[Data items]
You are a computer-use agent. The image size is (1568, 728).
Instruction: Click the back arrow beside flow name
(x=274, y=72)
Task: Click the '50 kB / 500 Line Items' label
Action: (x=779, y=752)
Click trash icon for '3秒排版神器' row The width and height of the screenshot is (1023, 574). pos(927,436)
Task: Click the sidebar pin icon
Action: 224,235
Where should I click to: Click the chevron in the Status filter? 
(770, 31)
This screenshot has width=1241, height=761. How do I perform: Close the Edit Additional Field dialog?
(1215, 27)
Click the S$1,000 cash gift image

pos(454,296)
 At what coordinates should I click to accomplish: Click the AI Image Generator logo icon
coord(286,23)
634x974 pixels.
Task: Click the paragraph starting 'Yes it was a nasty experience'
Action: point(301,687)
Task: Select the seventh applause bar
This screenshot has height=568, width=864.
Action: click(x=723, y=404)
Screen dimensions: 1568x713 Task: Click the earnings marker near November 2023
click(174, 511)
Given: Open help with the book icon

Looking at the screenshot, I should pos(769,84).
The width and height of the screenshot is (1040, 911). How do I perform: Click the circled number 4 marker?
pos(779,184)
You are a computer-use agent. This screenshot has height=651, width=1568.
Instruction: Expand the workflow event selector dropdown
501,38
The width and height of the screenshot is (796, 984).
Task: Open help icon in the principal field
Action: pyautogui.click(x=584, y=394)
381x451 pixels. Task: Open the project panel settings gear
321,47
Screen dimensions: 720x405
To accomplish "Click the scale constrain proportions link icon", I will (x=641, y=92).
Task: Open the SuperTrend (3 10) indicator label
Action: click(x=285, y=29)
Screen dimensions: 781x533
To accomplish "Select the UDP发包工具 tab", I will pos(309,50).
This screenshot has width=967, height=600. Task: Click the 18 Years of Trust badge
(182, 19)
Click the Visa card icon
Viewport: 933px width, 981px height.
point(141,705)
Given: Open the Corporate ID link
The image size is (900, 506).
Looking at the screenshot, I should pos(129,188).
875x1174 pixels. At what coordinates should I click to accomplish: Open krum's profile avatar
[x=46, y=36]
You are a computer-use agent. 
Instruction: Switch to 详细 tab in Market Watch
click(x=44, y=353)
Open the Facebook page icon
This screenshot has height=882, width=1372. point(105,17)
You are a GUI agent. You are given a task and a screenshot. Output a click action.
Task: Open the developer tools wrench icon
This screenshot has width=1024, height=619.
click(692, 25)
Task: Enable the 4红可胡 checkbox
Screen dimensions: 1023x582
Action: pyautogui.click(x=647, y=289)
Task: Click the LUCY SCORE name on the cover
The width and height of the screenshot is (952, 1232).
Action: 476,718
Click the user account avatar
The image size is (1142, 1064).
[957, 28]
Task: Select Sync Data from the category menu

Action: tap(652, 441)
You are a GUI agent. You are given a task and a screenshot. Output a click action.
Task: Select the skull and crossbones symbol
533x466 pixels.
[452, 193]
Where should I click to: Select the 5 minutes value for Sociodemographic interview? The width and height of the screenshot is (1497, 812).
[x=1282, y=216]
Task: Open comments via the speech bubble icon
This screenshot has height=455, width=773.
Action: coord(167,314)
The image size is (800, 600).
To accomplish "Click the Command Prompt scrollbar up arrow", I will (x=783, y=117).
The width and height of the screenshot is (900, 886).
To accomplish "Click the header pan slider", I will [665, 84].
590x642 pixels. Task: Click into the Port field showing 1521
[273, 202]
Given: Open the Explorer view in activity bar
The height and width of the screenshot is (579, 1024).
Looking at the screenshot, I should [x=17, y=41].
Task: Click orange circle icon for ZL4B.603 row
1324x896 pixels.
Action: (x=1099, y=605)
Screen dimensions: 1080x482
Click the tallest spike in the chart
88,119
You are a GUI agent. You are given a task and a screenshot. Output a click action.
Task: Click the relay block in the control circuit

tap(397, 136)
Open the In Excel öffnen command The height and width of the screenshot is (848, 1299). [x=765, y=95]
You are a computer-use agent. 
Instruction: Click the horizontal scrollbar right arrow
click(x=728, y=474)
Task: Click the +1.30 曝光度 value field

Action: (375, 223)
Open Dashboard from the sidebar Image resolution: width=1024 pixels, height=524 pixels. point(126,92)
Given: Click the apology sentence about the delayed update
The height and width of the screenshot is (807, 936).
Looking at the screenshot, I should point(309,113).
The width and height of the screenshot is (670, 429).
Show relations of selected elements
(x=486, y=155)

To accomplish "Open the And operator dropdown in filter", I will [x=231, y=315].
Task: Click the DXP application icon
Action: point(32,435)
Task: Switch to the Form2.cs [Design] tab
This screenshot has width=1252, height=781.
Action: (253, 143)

* Goal of the exercise
Exact copies of the line containing "Click the tallest spike in the chart" and of every line after it through the end of the entries are all that should be output.

* Reply to the task
Click the tallest spike in the chart
88,119
You are a GUI agent. You are given a task and a screenshot. Output a click action.
Task: Click the relay block in the control circuit

tap(397, 136)
Open the In Excel öffnen command The height and width of the screenshot is (848, 1299). [x=765, y=95]
You are a computer-use agent. 
Instruction: Click the horizontal scrollbar right arrow
click(x=728, y=474)
Task: Click the +1.30 曝光度 value field

Action: (375, 223)
Open Dashboard from the sidebar Image resolution: width=1024 pixels, height=524 pixels. point(126,92)
Given: Click the apology sentence about the delayed update
The height and width of the screenshot is (807, 936).
Looking at the screenshot, I should point(309,113).
The width and height of the screenshot is (670, 429).
Show relations of selected elements
(x=486, y=155)

To accomplish "Open the And operator dropdown in filter", I will [x=231, y=315].
Task: Click the DXP application icon
Action: point(32,435)
Task: Switch to the Form2.cs [Design] tab
This screenshot has width=1252, height=781.
Action: (253, 143)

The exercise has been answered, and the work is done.